I changed my mailing address, I booked a flight to Tennessee, I discontinued my gym membership. I had decided I would “move home” and figure things out from there. I was being responsible.  Everything was clipping along nicely. Except that I hadn’t exactly told my ex-husband. I mean, technically he knew I was leaving him. I was moving out. But, at this time, he wasn’t aware that I was leaving the state. I don’t know what he thought I was doing. Maybe moving in with friends? Who knows. I had been clear that January was the last month I would be paying rent. So he knew that much. He didn’t seem too torn up about the current state of affairs, and I hate confrontation, so I chose to avoid the topic for as long as possible. Please keep in mind, that during this process, I truly and utterly believed we would STILL be able to heal our marriage. I had convinced myself that we would find a way back to each other. God loves marriage. We made a covenant with God. Ergo, God would wave his magic wand and (if I was patient and good and perfect) grant us a beautiful marriage with a fantastic testimony and a deeper commitment to each other than we had ever had before. End of story.
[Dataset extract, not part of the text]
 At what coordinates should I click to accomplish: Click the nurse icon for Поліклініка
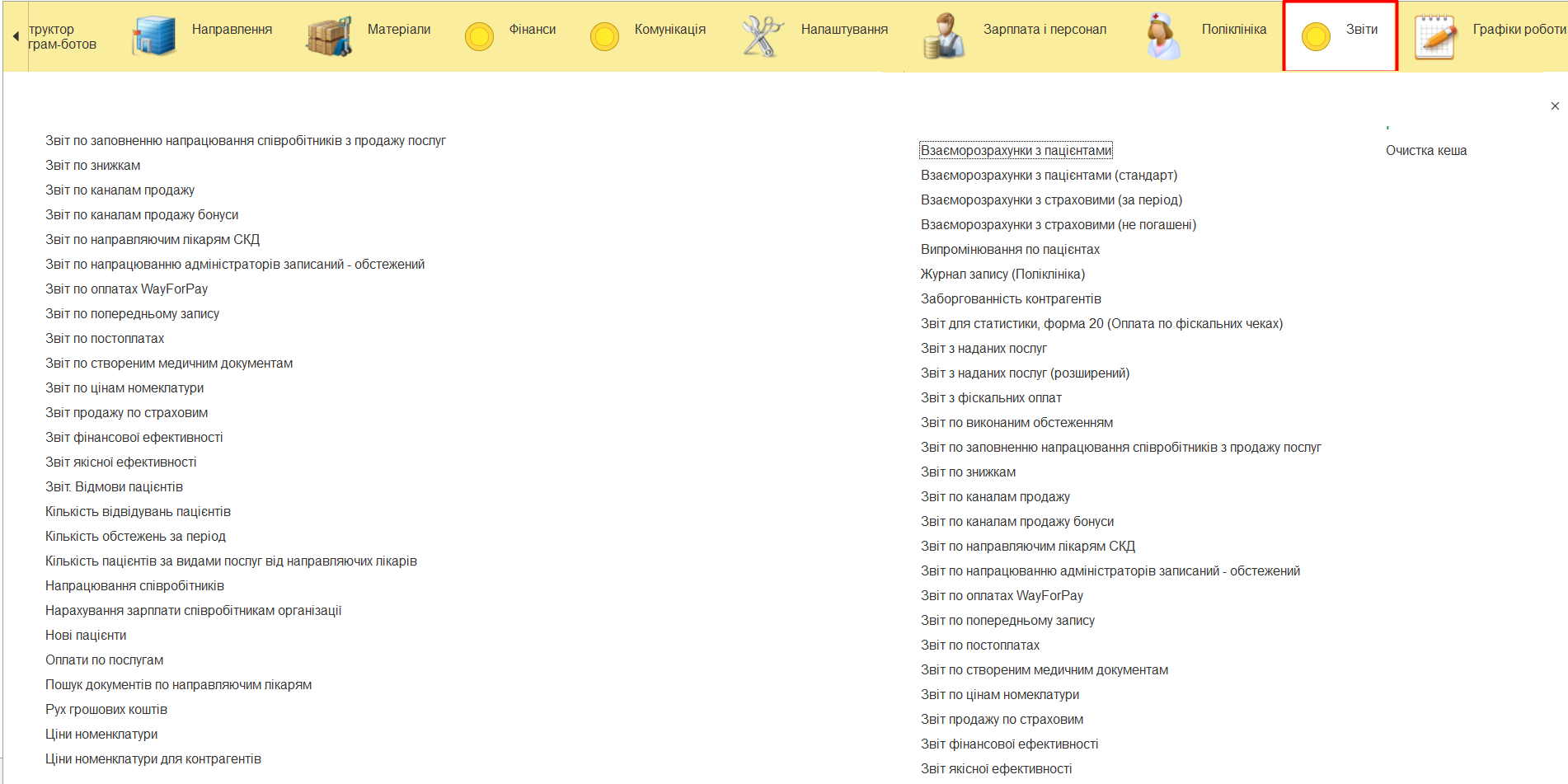[1162, 36]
It’s been over three years since that woman made all these life changing decisions for herself. I can still feel the pain. I understand what it’s like to feel a deep grief in your heart that you can’t escape. The agony was difficult to endure at times. It was suffocating. Exhausting. And at the end of the story I don’t have a “beautiful marriage with a fantastic testimony.” That was supposed to be the prize for my despair. My winnings. Instead I have a Honda, an amazing bow collection that any rational human would be envious of, a tender heart, a courageous spirit, and a deeper commitment to my Heavenly Father than I have ever had before. Plus the realization that my story is just beginning.

2 Corinthians 3:3 “You show that you are a letter from Christ, the result of our ministry, written not with ink but with the Spirit of the living God, not on tablets of stone but on tablets of human hearts.”